El discurso populista por el cual uno se acuerda del Peronismo perdura hasta nuestros días. Tanto así que el Peronismo, y no Justicialismo (nombre meramente formal), sigue vigente encadenada a la figura de un líder que murió muchos años atrás.
La falta de símbolos de poder para el pueblo en la política argentina han provocado una serie de sucesivos gobernantes que representaron al "peronismo" y que no tienen peso como figuras de actualidad, sino más bien en añoranza a Juan Domingo. El peronismo recuerda al líder, lo tiene vigente y espera su mesíanico regreso.
Pero las resurrecciones no se llevan bien con la realidad, salvo en el aspecto simbólico. Los líderes políticos de hoy en día, y particularmente los de más poder, se autoproclaman como herederos de Perón, políticamente hablando. Pero igual al imperio post Alejandro, a la Roma post Cesár, o a la Europa post CarloMagno, se ha caído en una "guerra" civil para concentrar el poder. El legado político de Perón es una disputa constante entre los autoabanderados peronistas, caudillos que se proclaman así mismos como lo mejor para el país.
El movimiento viene a pedir explicaciones por la interrupción de dos gobiernos peronistas (el primero con el líder exiliado, el segundo ya con el líder muerto) y hoy nos tiene con una puja que resquebraja el cuerpo del país y de la democracia misma.
Se prioriza lo individual por lo colectivo, el líder omnisciente por el trabajo en equipo. La lealtad a cualquier costo antes que los valores propios y el sentido común. El país vive en una era de puro desconcierto, donde el muerto no descansa y el bullicio invade la arena política. La hora de la difamación y el debate chato con argumentos banales. No se recurre a las instituciones sino a las cámaras y a los periódicos. Se prioriza la imagen por sobre la tarea o las convicciones. ¿Cuando aprenderemos que lo individual no perdura? ¿Aprenderemos?
El Requiem a Perón todavía está por llegar.
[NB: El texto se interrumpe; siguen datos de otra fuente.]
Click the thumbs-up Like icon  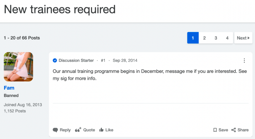pyautogui.click(x=101, y=130)
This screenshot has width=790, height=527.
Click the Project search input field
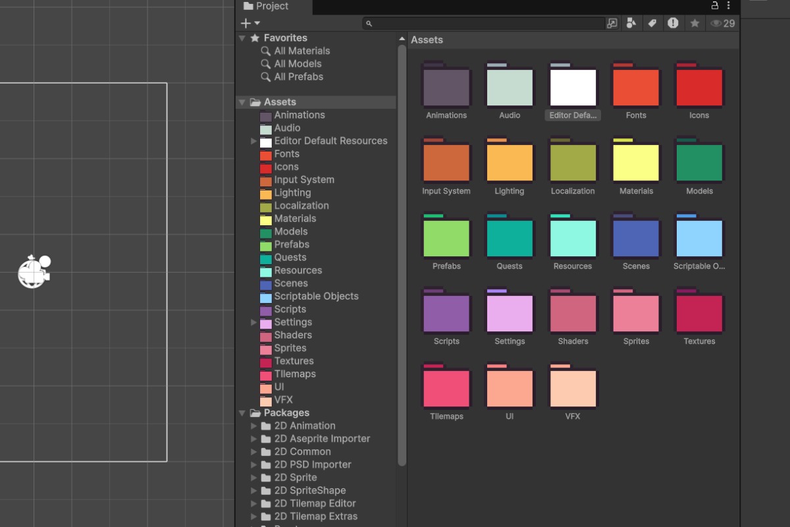486,23
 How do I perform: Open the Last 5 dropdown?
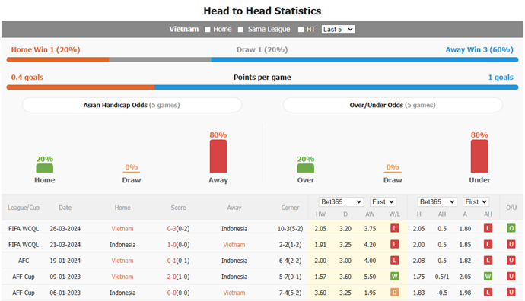coord(338,30)

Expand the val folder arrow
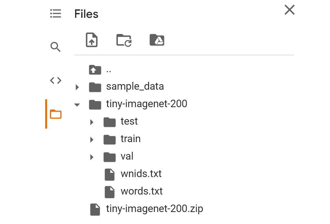(x=92, y=157)
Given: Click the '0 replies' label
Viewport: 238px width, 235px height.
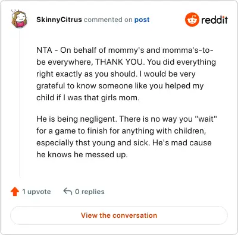Looking at the screenshot, I should click(90, 192).
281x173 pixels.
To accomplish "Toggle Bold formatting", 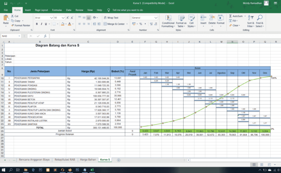I will tap(37, 24).
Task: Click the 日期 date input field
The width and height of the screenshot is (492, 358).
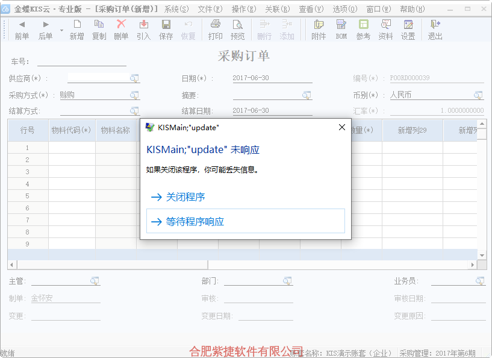Action: click(x=272, y=78)
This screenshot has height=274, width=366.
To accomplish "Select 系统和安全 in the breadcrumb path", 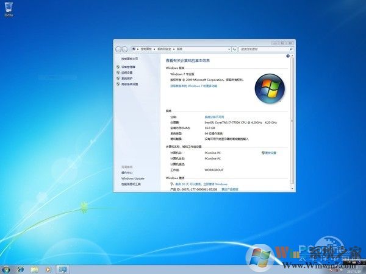I will (x=165, y=48).
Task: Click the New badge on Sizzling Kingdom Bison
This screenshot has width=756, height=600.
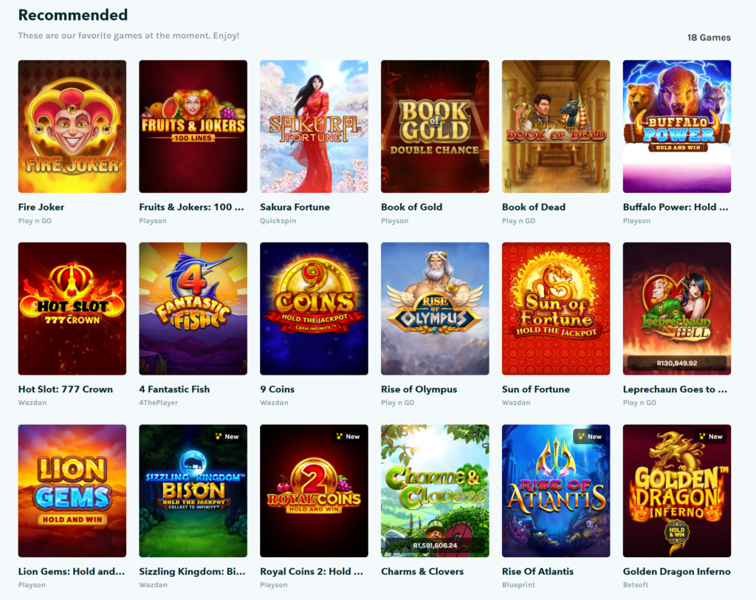Action: point(227,437)
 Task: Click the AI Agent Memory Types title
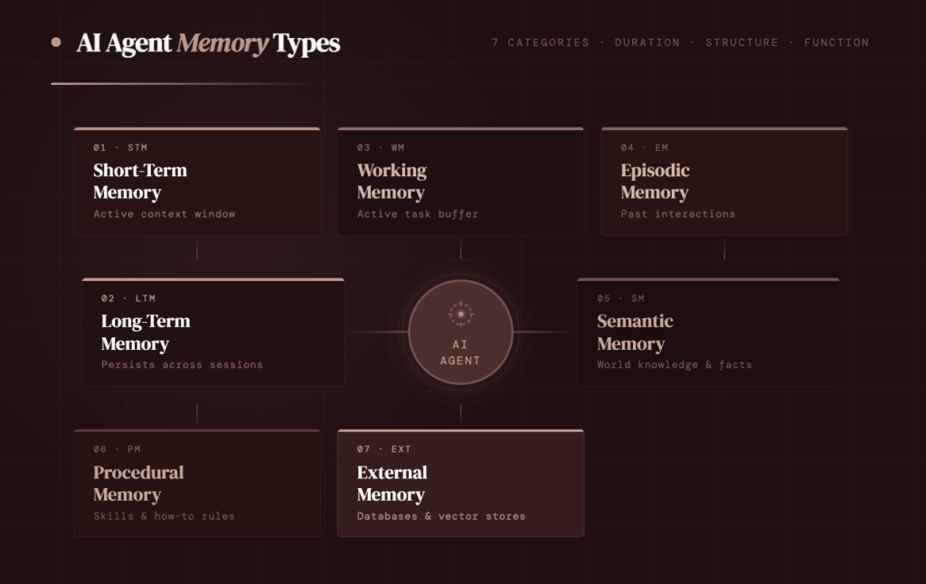click(x=208, y=42)
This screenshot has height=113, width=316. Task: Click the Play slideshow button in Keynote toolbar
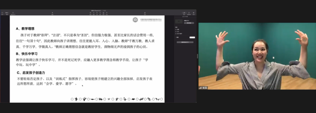[52, 13]
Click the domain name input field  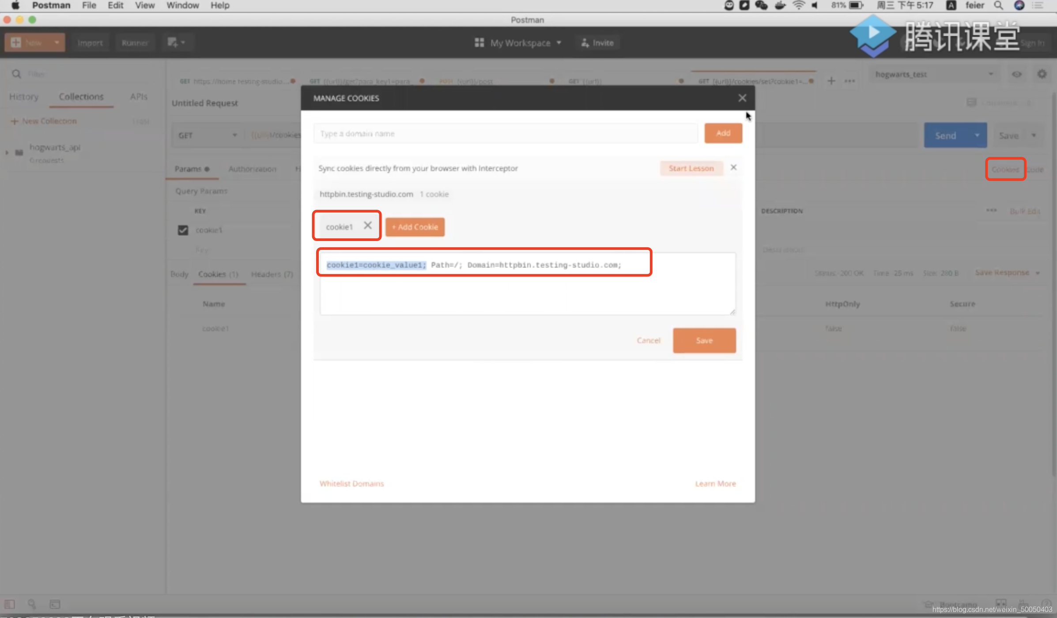(505, 133)
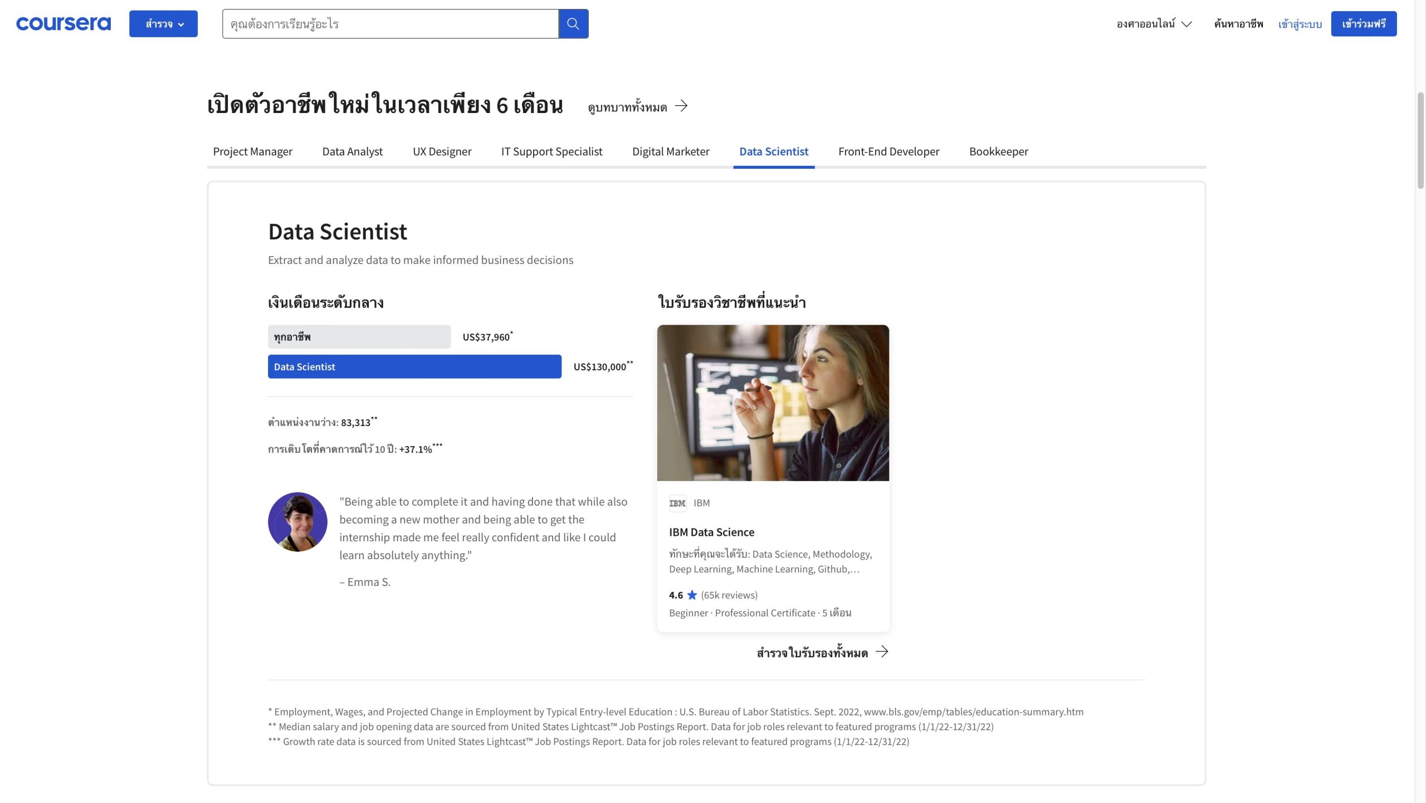Switch to the Project Manager tab

(x=252, y=151)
"Requiem æternam dona eis"

* Música De fondo: La marcha Peronista de Hugo del Carril.

1 comentario:

Hernan dijo...

el peronismo esta exactamente igual a cuando nacio, pragmaticos, populistas, discursos que van de dereca a izquierda, obsesion por perpetuarse en el poder y por dominar los medios de comunicacion, viven del campo y no tiene proyecto productivo a largo plazo, asistencialistas en busca de votos y reivindacando los valores nacionales, grandes aliados de los sindicatos, pelados con la iglesia, y falta la cara de cristina en los carteles de obras de la nacion.
y eso si les va bien, sino perfectamente mañana vuelven al discurso menemista de los 90 sin problemas.
yo creo que todo el moviemiento peronista de toda su historia fue igual, los hijos de peron no defraudaron.